# [SOLVED] Cant uninstall unwanted mod for age of empires 3



## Bob the builder (May 9, 2012)

So I downloaded and installed "The War of the Triple Alliance" mod from moddb.com. It was a good mod with no problems, but there was only 500 people in the world who could play it. So i unistalled the mod, using the unistall wizard that the mod came with, and tried to play the regular age of empires 3 game. It does not work anymore and it seems that there is a bunch of files left over from the mod that is not letting it work...I need some help!!!


----------



## Redeye3323 (Sep 20, 2009)

Hey Bob the Builder, Welcome to TSF,

It sounds like the Uninstaller wasn't made correctly and left some conflicting files.

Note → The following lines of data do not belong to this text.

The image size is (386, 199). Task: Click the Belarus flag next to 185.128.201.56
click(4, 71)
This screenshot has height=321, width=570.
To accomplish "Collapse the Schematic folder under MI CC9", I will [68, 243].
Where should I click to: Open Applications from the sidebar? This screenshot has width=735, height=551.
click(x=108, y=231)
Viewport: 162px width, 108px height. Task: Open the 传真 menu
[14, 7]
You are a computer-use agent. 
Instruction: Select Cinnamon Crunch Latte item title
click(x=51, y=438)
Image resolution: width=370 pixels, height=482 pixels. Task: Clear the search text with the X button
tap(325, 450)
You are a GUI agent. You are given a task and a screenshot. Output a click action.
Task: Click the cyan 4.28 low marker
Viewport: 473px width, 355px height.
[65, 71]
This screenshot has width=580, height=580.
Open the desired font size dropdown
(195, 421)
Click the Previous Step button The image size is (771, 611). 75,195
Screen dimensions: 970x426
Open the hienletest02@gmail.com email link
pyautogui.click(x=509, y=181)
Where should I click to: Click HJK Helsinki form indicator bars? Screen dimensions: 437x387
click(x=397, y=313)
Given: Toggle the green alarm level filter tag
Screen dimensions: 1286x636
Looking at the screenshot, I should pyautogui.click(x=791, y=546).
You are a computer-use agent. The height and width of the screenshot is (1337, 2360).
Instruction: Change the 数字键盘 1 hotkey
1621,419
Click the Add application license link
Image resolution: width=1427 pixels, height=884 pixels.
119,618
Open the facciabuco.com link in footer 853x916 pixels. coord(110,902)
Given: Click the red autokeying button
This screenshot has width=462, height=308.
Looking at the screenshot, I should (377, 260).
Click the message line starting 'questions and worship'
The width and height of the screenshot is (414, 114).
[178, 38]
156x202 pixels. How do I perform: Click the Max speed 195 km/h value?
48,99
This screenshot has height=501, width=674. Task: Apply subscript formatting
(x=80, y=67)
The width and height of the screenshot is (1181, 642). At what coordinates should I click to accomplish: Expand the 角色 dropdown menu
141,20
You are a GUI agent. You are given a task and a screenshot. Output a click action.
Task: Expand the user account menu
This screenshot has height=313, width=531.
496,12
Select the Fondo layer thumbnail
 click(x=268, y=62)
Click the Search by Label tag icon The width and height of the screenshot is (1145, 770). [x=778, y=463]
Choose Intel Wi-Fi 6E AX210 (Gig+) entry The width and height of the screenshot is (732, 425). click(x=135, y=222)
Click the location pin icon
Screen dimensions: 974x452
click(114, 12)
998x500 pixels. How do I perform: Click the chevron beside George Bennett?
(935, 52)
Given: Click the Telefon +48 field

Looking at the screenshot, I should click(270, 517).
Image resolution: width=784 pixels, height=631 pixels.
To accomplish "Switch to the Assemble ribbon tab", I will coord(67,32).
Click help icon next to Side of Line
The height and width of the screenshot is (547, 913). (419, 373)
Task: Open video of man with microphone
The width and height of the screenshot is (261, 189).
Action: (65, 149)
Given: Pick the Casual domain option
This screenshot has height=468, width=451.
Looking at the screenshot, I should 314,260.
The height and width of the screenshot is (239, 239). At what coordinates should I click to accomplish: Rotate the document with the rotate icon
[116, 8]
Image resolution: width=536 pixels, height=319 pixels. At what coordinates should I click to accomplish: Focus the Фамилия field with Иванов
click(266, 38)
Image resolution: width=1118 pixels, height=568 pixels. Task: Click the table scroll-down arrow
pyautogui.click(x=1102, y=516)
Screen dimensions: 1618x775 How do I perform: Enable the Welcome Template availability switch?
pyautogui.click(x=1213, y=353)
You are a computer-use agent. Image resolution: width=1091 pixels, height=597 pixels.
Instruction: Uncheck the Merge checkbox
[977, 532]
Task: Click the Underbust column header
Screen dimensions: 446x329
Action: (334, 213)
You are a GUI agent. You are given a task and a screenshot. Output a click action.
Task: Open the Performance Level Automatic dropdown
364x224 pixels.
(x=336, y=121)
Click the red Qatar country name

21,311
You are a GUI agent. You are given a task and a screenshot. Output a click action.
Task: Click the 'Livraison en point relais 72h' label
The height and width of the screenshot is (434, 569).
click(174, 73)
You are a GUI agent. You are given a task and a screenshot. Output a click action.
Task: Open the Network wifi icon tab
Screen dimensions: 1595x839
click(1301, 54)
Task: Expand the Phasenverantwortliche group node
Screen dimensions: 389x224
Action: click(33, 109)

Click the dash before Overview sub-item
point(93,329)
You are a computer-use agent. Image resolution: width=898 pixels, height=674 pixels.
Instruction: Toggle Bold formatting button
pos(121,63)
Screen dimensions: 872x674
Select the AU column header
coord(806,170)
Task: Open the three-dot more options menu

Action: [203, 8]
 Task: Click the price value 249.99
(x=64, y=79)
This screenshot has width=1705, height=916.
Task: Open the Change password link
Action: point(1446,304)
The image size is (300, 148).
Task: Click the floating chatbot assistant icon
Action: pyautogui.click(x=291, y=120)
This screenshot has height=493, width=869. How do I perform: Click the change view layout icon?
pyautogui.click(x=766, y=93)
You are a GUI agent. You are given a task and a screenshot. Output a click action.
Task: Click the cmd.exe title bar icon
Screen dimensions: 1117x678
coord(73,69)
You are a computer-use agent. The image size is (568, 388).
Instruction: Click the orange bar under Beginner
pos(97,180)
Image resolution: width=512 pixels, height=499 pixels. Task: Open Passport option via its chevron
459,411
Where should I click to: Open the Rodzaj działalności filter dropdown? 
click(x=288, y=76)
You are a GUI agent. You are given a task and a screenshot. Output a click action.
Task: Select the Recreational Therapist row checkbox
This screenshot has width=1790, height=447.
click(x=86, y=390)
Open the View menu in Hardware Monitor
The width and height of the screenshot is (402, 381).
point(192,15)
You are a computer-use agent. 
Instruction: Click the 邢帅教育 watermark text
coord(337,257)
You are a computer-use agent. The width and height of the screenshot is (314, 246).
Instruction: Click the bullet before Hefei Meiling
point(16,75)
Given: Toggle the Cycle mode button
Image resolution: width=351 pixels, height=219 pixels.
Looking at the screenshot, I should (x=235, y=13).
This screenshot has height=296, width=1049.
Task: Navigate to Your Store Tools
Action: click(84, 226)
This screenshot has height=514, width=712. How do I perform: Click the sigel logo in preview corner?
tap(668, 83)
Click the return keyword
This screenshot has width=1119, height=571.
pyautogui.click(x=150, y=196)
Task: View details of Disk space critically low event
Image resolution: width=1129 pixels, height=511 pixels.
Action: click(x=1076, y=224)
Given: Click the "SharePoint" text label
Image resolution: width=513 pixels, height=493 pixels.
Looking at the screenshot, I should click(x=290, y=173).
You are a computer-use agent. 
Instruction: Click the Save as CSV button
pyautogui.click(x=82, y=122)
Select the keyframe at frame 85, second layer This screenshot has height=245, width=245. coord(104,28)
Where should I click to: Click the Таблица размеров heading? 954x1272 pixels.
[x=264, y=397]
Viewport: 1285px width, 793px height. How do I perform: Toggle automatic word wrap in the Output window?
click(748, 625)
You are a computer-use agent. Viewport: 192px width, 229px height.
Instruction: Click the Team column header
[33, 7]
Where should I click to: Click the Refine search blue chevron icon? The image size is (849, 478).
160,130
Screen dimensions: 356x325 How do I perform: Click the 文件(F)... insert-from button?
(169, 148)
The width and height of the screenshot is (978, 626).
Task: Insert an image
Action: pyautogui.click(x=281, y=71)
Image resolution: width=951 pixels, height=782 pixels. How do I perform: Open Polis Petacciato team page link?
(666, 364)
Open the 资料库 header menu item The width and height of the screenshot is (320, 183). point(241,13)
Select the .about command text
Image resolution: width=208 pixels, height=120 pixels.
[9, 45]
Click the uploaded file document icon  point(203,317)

Can we fix it?

Yes we can !

Basically, your best bet would be to copy your saves so you have a back-up elsewhere and then uninstall the game using 'Revo Uninstaller' (it is linked in my Signature). Reinstall the game and the new, fresh copy should work fine.

Now you are probably wondering why I asked you to use Revo Uninstaller instead of normal Windows Uninstaller. Basically, Revo gets rid of files and registry entries which are sometimes left by Uninstallers when you uninstall a game/program.

Hope this works,
-Redeye


----------



## Bob the builder (May 9, 2012)

*Re: Cant uninstall unwanted mod for age of empires 3*

You were right when you said we can do it. CAUSE IT WORKS!! thanks a ton redeye!! I uninstalled using revo, it now works!


----------